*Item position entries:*

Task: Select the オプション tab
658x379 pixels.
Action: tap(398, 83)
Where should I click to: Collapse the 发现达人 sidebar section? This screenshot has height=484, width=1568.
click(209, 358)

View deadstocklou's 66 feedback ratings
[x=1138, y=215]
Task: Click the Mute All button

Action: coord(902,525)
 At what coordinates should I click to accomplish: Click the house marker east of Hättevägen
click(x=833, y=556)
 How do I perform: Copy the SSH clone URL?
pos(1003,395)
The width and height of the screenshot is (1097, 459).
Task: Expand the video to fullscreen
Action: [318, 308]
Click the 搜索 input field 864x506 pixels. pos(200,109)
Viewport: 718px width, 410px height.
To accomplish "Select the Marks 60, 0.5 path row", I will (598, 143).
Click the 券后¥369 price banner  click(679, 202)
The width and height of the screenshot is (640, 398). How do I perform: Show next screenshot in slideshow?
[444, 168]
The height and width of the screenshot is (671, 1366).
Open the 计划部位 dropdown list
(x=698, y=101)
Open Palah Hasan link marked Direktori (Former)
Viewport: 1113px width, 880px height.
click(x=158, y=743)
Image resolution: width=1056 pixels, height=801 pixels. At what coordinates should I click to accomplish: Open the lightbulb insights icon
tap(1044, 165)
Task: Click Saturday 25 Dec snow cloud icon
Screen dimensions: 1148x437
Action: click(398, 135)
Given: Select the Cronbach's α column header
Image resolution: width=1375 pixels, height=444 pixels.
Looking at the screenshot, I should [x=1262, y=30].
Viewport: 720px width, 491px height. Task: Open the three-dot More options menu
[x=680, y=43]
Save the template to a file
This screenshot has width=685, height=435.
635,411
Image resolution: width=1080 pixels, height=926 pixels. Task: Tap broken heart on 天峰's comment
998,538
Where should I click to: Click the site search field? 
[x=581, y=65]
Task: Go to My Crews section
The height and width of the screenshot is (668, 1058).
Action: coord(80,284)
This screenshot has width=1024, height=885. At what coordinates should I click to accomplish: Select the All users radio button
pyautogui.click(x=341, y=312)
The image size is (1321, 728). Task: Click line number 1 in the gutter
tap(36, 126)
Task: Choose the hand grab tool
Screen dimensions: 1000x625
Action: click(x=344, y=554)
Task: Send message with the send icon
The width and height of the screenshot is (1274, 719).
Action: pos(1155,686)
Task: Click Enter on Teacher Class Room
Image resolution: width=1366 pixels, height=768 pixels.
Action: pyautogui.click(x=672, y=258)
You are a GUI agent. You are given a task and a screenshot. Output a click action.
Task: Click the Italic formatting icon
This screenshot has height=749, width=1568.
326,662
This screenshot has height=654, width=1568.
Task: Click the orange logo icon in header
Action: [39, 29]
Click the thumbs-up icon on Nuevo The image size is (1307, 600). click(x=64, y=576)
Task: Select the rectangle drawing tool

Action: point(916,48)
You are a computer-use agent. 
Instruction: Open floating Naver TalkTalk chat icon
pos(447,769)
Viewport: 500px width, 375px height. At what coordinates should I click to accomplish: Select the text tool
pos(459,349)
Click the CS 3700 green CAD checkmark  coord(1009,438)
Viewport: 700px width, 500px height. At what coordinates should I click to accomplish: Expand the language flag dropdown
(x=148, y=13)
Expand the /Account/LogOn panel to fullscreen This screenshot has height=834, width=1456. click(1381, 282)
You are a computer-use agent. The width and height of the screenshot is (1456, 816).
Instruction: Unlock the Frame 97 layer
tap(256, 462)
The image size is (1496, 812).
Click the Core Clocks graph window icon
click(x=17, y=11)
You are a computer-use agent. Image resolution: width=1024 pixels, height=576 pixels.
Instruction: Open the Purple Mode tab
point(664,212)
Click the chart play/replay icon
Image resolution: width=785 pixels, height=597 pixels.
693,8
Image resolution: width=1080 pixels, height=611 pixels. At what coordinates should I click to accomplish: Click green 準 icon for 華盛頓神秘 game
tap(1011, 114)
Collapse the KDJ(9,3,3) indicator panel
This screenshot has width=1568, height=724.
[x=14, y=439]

*WRITTEN REQUEST:*
How many lines of the records above contain the string "Expand"? Give only the number.

*WRITTEN RESPONSE:*
3